This is really what big corporations are all about: giving guys — usually taller-than-average guys — loaders to play with during their workday. One per corporation! Up until the state change that I referred to above, a business is in business to do business: to make things, sell things, ship things, and even to take things apart. After the state change, a corporation continues in all those endeavors while saddled with an Executive Suite that plays polo with company assets. The object of the game is not to do business but to increase market share — which only looks like doing business.

If you’re in the mood for a more amusing rant, here’s Jason Kottke on subway etiquette. I second all his motions.

§ Tierce. As indeed it once was, and as indeed it no longer is. Managing editors who wonder about declining circulation may fasten their attention on the irritating bit of prudery that “prevents” the newspaper from quoting, say, the Vice President of the United States of America on the Senate floor. What young person wouldn’t wonder about the Times’s intended demographic, before giving the paper a pass.

At first, I wondered if Mr Haberman were aiming his column at the editors. Silly me! Without the prohibition, he would have had to find something else to write about. Pointing to the epithet that he couldn’t use used up a good fifteen percent of his space. You might say that the Times wrote his column for him.

§ Nones. What a lovely day it would be to stay in and read! But I’ve been out in it all day, getting soaked, drying off, and getting soaked again. The rain isn’t heavy, but it’s persistent — and it’s wet. (That’s to say that it’s not drizzle.)

At this time of year, though, rain makes New York look terrific — dreamy and romantic and just a little bit melancholy.

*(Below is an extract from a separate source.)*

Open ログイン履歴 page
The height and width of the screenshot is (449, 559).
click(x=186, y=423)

I’m going to put on Bach’s b-minor Mass, which probably sounds depressing, if you don’t know the music. There is something about the combination of this work, spring weather and wet, reflective pavement that takes me back to being fifteen faster than any pop song. When I was fifteen, I wanted to grow up to live in a movie by Ingmar Bergman — an ambition that I would not relinquish until I actually saw one.

Just last Sunday, a sunny day if a slightly cool one, Kathleen and I took a cab straight down Second Avenue to Houston Street, getting out a block or so away from that intersection. Today, standing on the opposite side of Houston, I peered up into Second Avenue; I’d never realized how the avenue bends slightly just before it melts away into lower Manhattan’s great crosstown artery. Without expected to see it, I glimpsed the very top of the Empire State Building, half-invisible in the cloudy weather. Well, the very top of what hadn’t completely slipped into the ceiling. From mid-Manhattan down to City Hall, the Empire State Building is Manhattan’s Mount Fuji, popping into view when one least expects it.